Your task
Reproduce the passage on non-resident entities and cross-border groups under the French reform word for word.

Considerations for non-resident entities and cross-border groups

For corporate groups with a cross-border dimension, the French reform introduces a layer of complexity that requires careful legal analysis. The announcement refers to the requirement for non-resident entities that are only VAT-registered in France to e-report the line-item details of transactions carried out in France, these entities do not have access to the Global Directory and thus the e-invoicing mandate would not apply to them. However, the precise scope of this e-reporting obligation for non-residents remains subject to further clarification.

The deferral to September 2027 applies to businesses not established in France that are conducting intra-EU acquisitions in France, these non-resident entities should also benefit from the announced simplification removing the obligation to e-report international incoming invoices at line-item level. While this represents a meaningful reduction in administrative burden, non-resident entities must still carefully assess their overall exposure under the reform, particularly in light of the ViDA Directive’s forthcoming requirements.

Dataset excerpts
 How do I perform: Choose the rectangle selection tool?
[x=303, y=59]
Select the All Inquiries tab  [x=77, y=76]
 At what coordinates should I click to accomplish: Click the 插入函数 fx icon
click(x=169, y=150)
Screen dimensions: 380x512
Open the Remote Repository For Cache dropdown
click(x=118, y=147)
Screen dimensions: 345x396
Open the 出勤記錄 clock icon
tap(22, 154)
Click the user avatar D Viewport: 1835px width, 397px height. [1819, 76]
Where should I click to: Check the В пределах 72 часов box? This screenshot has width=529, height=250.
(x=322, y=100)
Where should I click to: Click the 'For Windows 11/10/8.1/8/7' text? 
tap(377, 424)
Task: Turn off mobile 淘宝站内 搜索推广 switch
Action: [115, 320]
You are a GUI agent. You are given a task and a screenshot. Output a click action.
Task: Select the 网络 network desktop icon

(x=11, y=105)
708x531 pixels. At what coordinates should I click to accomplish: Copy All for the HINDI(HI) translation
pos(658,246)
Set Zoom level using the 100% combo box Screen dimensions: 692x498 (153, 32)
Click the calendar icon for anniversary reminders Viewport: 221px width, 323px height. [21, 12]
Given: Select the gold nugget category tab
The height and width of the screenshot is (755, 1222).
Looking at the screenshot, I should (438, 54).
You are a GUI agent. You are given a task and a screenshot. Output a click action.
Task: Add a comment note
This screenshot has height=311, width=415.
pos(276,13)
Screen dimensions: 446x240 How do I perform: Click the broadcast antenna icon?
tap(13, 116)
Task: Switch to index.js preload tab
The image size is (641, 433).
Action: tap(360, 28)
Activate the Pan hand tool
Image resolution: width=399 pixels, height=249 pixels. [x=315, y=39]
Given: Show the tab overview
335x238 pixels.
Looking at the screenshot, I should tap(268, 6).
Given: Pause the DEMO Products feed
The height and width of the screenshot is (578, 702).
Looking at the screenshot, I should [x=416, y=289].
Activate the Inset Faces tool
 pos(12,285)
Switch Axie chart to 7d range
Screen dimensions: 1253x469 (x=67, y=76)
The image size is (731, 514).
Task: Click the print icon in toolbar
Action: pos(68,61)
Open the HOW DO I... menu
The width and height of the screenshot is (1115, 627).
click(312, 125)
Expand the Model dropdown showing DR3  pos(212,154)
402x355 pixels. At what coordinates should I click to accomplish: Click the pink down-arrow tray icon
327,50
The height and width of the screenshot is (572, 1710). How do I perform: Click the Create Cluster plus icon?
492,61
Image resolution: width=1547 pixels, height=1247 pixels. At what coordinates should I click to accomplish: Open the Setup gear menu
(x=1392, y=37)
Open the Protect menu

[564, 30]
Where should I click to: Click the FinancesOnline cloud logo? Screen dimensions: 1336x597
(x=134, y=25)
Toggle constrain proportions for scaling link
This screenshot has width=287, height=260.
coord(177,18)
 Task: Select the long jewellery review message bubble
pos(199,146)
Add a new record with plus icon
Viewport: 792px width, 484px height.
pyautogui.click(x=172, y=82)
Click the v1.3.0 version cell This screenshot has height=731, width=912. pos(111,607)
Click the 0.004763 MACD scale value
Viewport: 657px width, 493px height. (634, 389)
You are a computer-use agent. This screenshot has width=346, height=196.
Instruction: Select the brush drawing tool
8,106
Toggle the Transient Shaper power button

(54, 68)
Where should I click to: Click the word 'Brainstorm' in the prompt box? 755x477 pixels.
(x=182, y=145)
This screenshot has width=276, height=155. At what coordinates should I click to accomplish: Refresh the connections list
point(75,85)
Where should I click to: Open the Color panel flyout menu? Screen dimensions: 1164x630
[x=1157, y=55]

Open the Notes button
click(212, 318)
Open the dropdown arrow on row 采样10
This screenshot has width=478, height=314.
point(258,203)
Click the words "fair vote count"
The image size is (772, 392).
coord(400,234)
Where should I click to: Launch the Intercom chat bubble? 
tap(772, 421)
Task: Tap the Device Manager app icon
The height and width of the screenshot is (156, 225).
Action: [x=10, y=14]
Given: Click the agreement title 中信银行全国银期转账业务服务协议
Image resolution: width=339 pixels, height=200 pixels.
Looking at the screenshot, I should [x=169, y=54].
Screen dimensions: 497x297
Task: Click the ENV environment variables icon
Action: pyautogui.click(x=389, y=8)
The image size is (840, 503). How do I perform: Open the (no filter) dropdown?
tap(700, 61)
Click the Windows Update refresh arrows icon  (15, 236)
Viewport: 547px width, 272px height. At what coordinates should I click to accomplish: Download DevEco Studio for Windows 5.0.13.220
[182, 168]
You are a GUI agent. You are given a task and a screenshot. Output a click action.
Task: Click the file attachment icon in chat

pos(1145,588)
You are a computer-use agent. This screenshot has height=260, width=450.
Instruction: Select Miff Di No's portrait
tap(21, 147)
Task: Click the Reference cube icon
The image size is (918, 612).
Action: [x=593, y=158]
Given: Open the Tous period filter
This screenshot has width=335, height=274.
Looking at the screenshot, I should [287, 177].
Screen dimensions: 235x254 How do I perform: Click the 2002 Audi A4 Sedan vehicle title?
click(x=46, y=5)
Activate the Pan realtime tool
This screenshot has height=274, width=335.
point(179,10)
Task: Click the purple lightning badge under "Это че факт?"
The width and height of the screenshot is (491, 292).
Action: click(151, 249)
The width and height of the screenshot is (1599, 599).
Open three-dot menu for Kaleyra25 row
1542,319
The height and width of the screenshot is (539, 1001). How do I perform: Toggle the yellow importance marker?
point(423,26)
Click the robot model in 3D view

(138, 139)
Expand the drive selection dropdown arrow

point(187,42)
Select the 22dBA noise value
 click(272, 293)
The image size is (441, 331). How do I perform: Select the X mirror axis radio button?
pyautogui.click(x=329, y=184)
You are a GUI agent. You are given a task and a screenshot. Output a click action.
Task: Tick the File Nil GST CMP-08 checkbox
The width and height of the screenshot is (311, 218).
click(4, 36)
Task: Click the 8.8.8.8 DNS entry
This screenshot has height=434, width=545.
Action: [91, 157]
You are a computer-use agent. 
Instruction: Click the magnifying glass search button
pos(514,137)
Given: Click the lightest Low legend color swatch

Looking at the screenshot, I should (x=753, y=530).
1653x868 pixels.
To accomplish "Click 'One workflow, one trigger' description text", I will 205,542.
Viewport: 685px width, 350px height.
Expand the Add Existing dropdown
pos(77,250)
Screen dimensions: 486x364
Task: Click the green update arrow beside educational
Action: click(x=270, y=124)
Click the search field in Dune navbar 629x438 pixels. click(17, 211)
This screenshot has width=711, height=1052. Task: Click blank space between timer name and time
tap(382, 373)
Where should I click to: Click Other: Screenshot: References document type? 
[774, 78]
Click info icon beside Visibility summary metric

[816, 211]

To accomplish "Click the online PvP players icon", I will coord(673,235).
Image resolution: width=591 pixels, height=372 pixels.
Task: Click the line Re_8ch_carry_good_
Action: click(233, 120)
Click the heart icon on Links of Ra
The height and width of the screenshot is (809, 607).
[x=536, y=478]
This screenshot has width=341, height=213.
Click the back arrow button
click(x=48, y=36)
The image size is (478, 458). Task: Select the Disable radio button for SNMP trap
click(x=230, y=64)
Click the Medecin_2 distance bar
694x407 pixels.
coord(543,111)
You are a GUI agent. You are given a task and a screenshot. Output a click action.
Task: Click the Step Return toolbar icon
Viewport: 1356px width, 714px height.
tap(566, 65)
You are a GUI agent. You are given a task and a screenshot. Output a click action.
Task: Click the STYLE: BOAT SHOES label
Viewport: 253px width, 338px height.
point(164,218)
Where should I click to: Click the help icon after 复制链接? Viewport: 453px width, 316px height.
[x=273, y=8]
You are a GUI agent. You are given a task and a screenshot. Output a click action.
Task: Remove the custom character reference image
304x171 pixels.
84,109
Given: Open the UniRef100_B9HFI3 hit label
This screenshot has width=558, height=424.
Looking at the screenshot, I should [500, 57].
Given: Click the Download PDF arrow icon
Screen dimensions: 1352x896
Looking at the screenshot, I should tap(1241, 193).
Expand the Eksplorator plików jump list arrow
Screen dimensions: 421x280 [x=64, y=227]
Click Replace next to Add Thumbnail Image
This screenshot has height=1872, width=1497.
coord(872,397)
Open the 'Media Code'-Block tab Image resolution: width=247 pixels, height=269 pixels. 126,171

Exercise result
Considerations for non-resident entities and cross-border groups

For corporate groups with a cross-border dimension, the French reform introduces a layer of complexity that requires careful legal analysis. The announcement refers to the requirement for non-resident entities that are only VAT-registered in France to e-report the line-item details of transactions carried out in France, these entities do not have access to the Global Directory and thus the e-invoicing mandate would not apply to them. However, the precise scope of this e-reporting obligation for non-residents remains subject to further clarification.

The deferral to September 2027 applies to businesses not established in France that are conducting intra-EU acquisitions in France, these non-resident entities should also benefit from the announced simplification removing the obligation to e-report international incoming invoices at line-item level. While this represents a meaningful reduction in administrative burden, non-resident entities must still carefully assess their overall exposure under the reform, particularly in light of the ViDA Directive’s forthcoming requirements.